We’ve all taken standardized tests before. Educational Testing Service, or ETS, creates and administers the SAT, GRE, TOEFL, etc. etc. They tend to stick to a pretty much tried and true format. The TOEFL looks a lot like the English portion of an SAT. There are reading comprehension, vocabulary, and writing sections. The only difference is that there is also a speaking section.
My reference in the title above is to the person I call the TOEFL Teufel. “Teufel” means “devil” in German. The TOEFL Teufel is the guy who tries to get you to select the wrong answer. To score well on the TOEFL, you have to outwit the Teufel.
I graduated from University of Oregon in 2011 and was fortunate to have as one of my profs a man who had been writing questions for the SAT and other standardized tests for nineteen years. He wrote a monograph on the subject, which I had the opportunity to read. The most salient takeaway is that it’s quite difficult to write a plausible wrong answer.
Let’s take a a look at a couple of hypothetical SAT questions.
Q: What is the most popular flavor of ice cream in the United States?
Corn
Wood
Key lime
Chocolate
Vanilla
Q: When you frabulate the hypotenuse of a perfect rhomboid that has a surface area of 0.000003 kilometers, what is the result, expressed in furlongs?
4
Purple
Kanye West
-4
176,000,000,012
OK, maybe I am drunk. But the point I’m trying to make is that there’s a hierarchy of answers for every standardized test question, and there’s usually one of each of the following:
The right answer
The almost right answer
The plausible but fundamentally wrong answer
The just plain wrong answer
(Optional, if there are five choices) The really, really wrong answer
So if you simply march your way through the TOEFL, or any other standardized test, and scope out which two answers seem similar, then choose one of them randomly, you’ll score close to fifty percent. That’s because #2, above, in order to be plausible albeit wrong, has to be quite similar to the right answer, #1.
I’ve empirically verified this. When I took the GRE to be admitted into the graduate English program, I was only required to take the English and not the Mathematics section. However, they charged $160 whether you took one or both. So I said fine, I’ll take the Math section, too—even though I had taken exactly one college-level math course in my life and got a B-minus on it. I got a 780 out of a possible 800 on the English section; that, I expected. But I also got a 720 on the Math section.

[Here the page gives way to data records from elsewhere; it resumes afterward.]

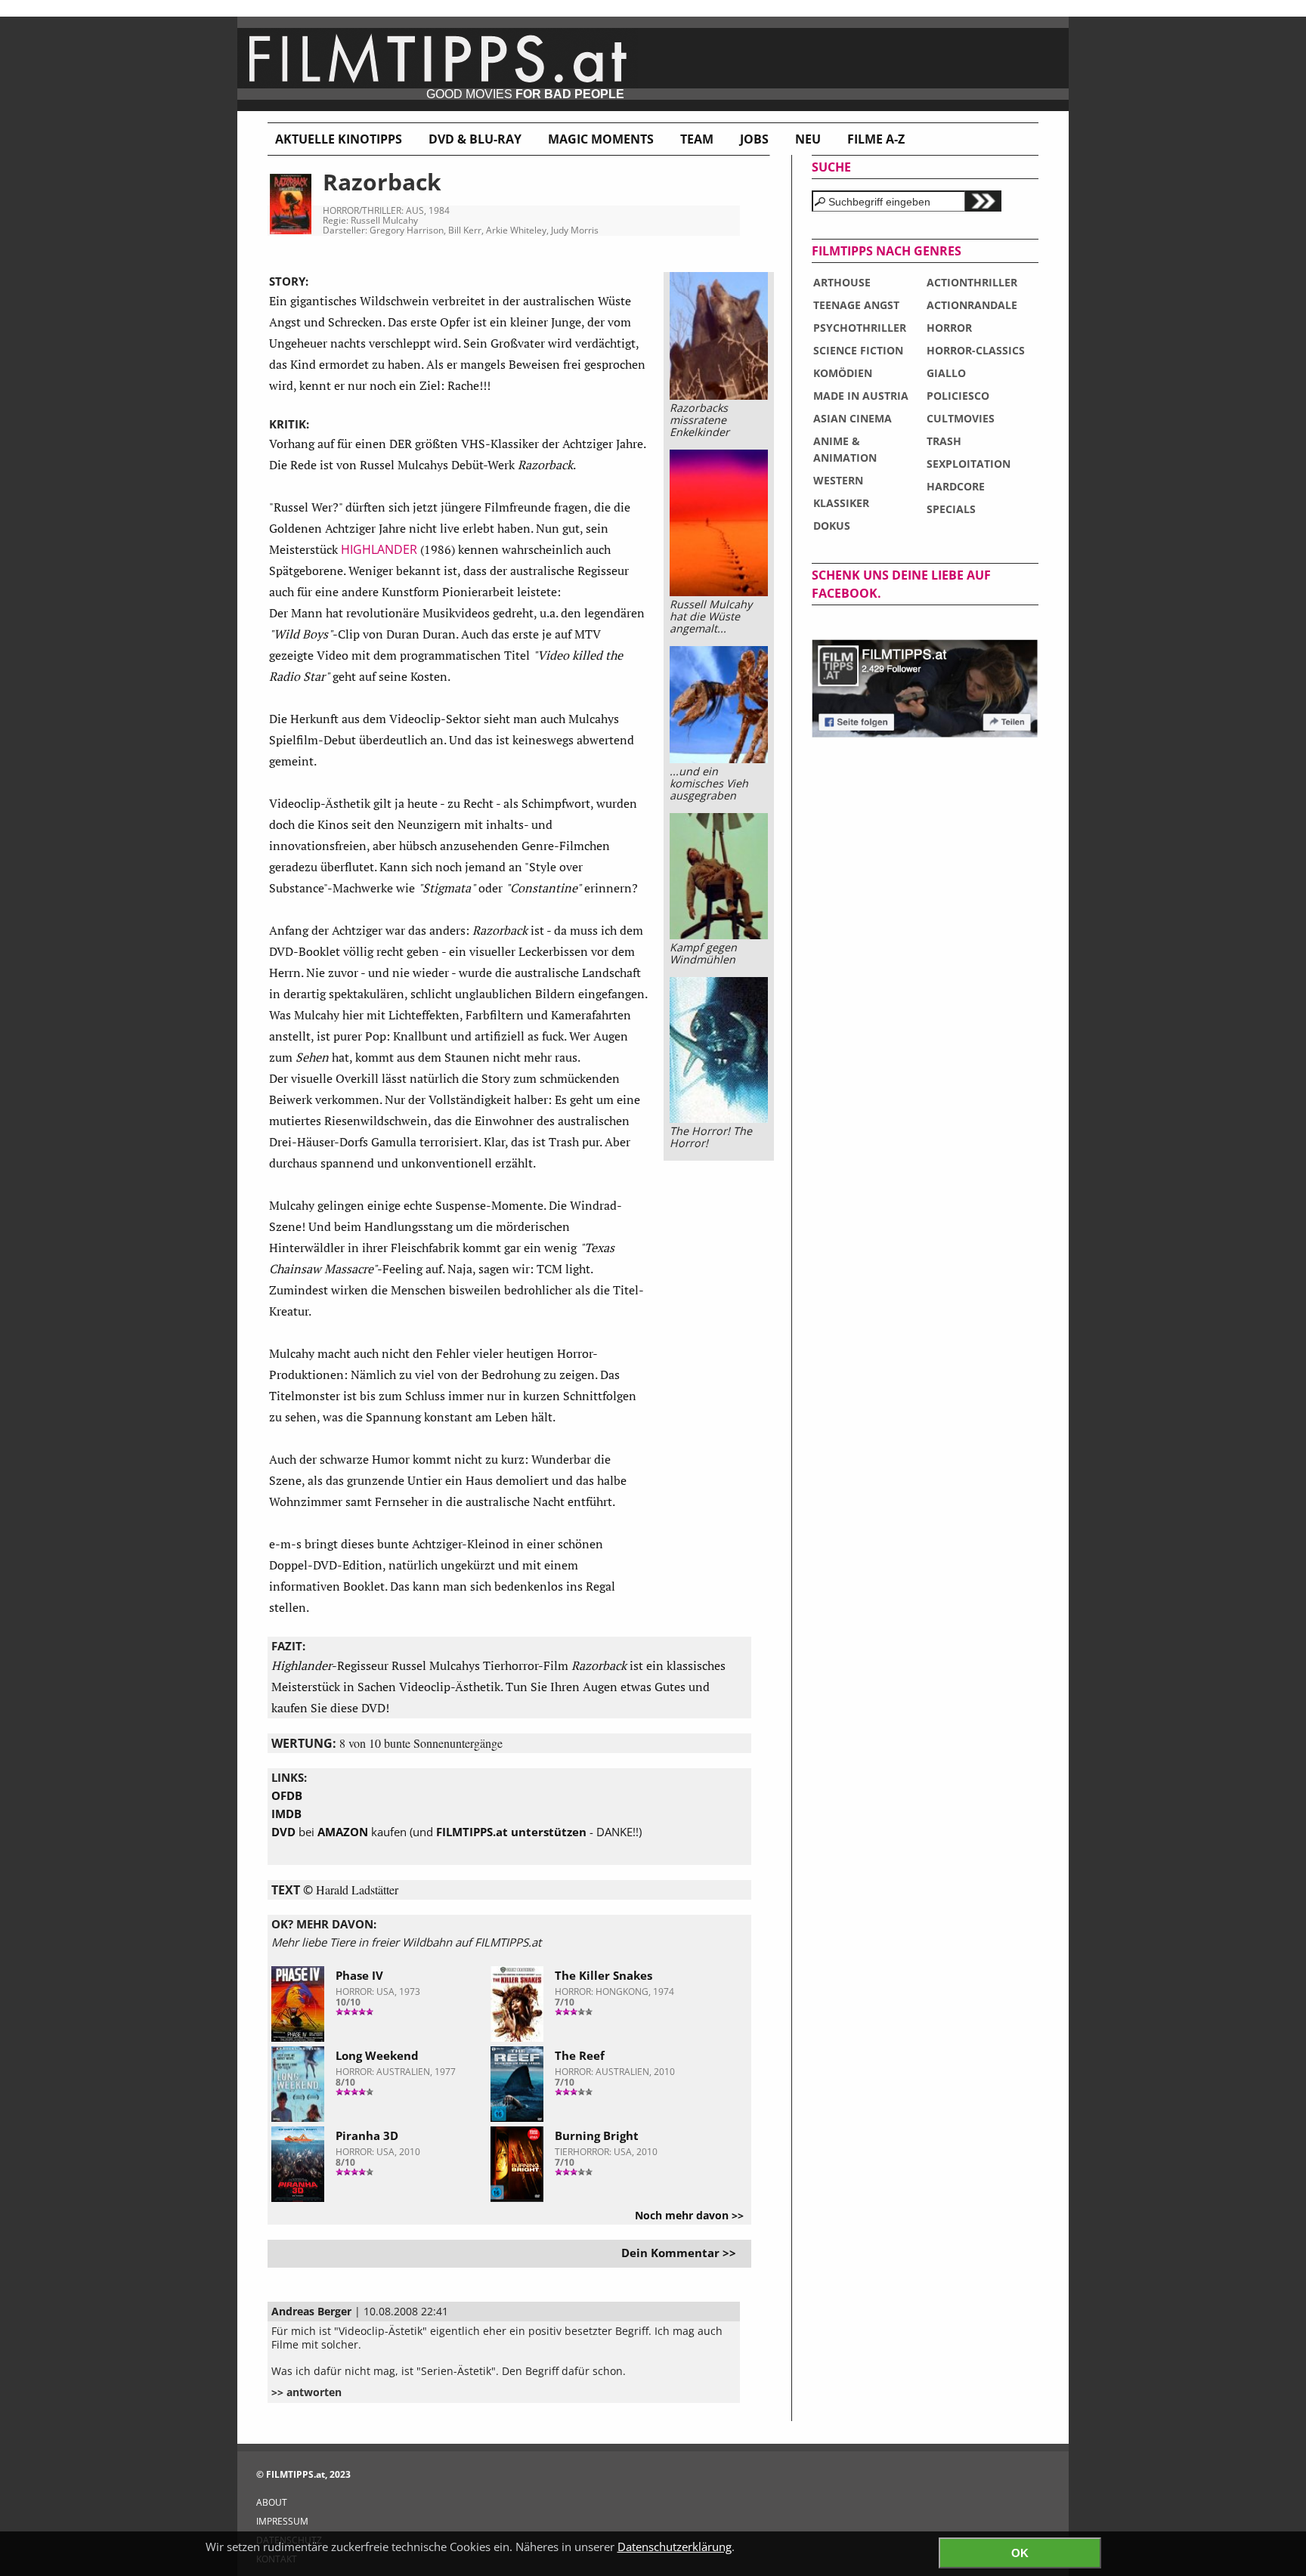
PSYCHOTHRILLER (859, 327)
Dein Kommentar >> (678, 2252)
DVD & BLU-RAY (475, 139)
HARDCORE (956, 486)
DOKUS (831, 525)
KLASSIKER (841, 503)
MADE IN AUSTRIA (860, 395)
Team (696, 139)
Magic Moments (601, 139)
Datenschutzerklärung (674, 2546)
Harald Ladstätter (357, 1889)
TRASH (944, 441)
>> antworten (306, 2392)
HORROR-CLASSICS (976, 350)
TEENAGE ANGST (856, 305)
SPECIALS (951, 509)
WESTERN (838, 480)
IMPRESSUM (282, 2521)
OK (1020, 2553)
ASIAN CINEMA (852, 418)
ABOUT (271, 2502)
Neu (808, 139)
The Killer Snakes (603, 1975)
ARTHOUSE (842, 282)
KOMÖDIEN (842, 373)
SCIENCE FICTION (858, 350)
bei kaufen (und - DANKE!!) (456, 1831)
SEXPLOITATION (968, 463)
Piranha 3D (367, 2135)
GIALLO (946, 373)
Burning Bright (597, 2135)
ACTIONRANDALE (972, 305)
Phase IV (359, 1975)
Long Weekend (377, 2055)
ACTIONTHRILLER (972, 282)
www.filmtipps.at (653, 64)
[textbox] (888, 201)
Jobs (754, 139)
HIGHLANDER (379, 549)
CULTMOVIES (961, 418)
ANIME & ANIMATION (845, 449)
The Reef (580, 2055)
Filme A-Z (876, 139)
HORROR (949, 327)
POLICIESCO (958, 395)
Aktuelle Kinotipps (338, 139)
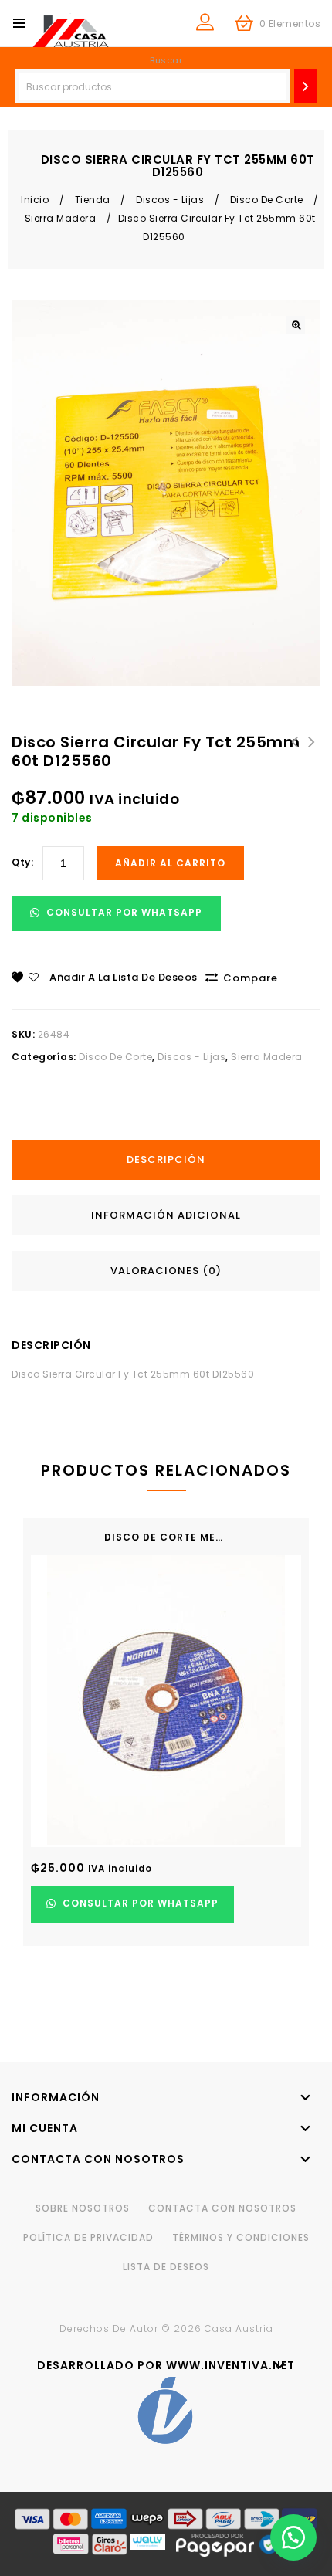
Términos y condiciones (241, 2237)
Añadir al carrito (170, 862)
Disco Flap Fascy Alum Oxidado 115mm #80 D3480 (311, 760)
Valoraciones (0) (166, 1270)
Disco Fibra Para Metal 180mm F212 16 (294, 751)
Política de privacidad (88, 2237)
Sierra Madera (61, 218)
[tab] (172, 1160)
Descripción (166, 1159)
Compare (250, 978)
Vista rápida (283, 1799)
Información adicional (166, 1215)
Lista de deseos (166, 2266)
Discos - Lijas (170, 199)
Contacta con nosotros (222, 2208)
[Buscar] (305, 86)
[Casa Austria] (70, 30)
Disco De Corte (266, 199)
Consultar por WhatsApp (122, 912)
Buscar (166, 60)
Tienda (92, 199)
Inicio (35, 199)
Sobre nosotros (83, 2208)
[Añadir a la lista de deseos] (283, 1767)
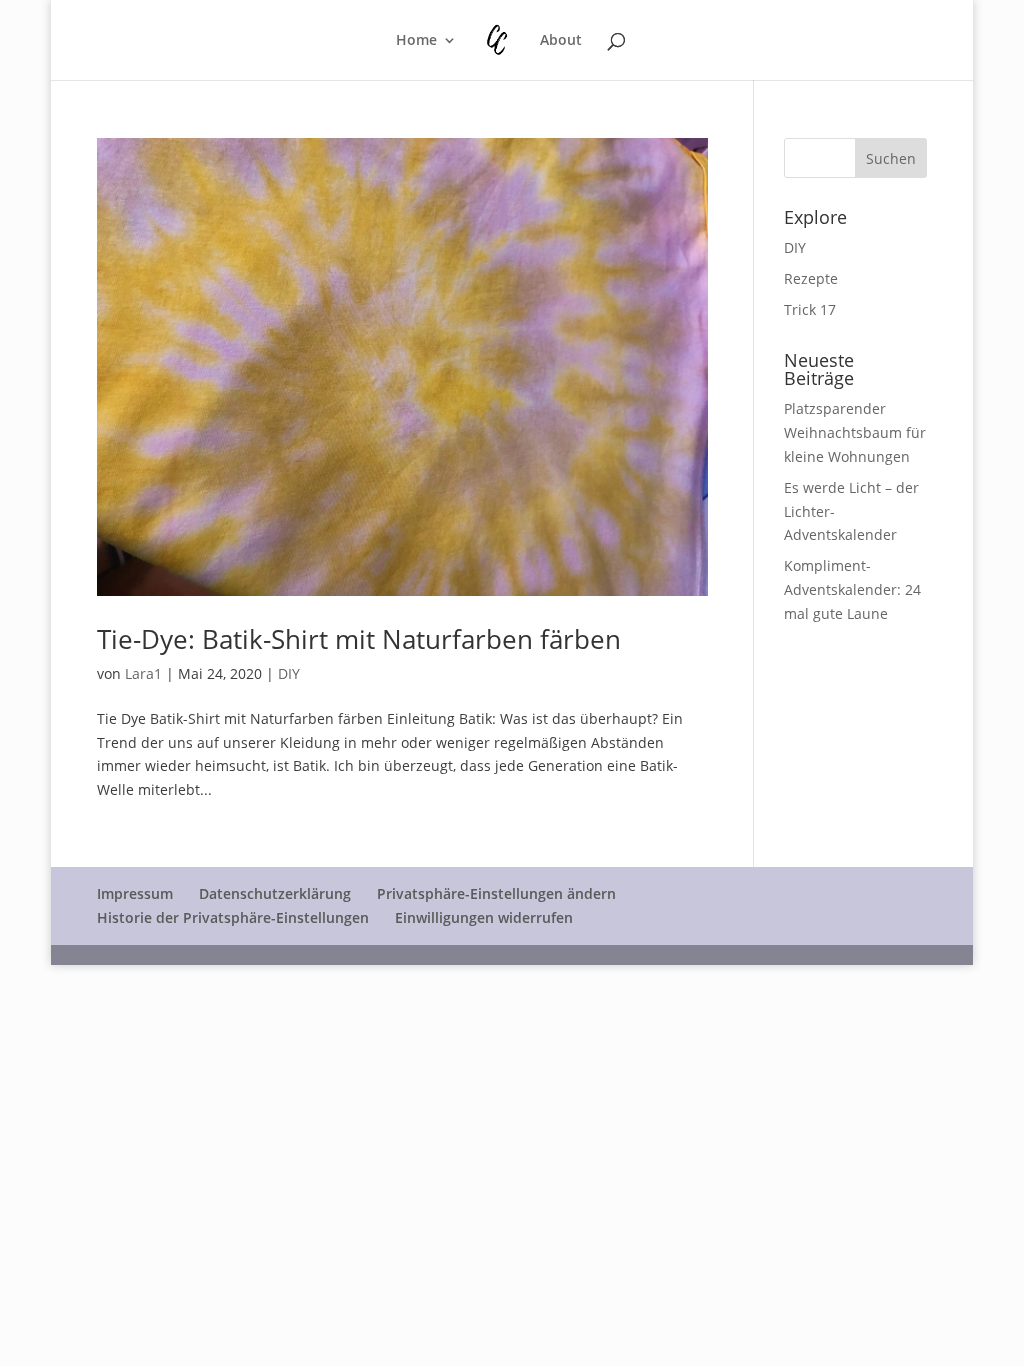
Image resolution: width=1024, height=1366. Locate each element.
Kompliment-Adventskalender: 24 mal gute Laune (852, 589)
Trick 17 (810, 309)
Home (416, 41)
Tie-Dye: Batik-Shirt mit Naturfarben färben (359, 639)
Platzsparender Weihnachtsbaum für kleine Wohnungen (855, 432)
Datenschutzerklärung (275, 893)
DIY (289, 673)
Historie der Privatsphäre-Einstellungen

All I did was use the plausible-answer ranking method I outlined above—doing so helped me to figure out the correct answer some of the time (for the questions I actually had a prayer of understanding) and make a 50-50 guess the rest of the time. Obviously, my guesser was working that day—my score was much higher than it reasonably should have been---but the point is, you can do well on a standardized test even if you don’t know what the hell you’re doing.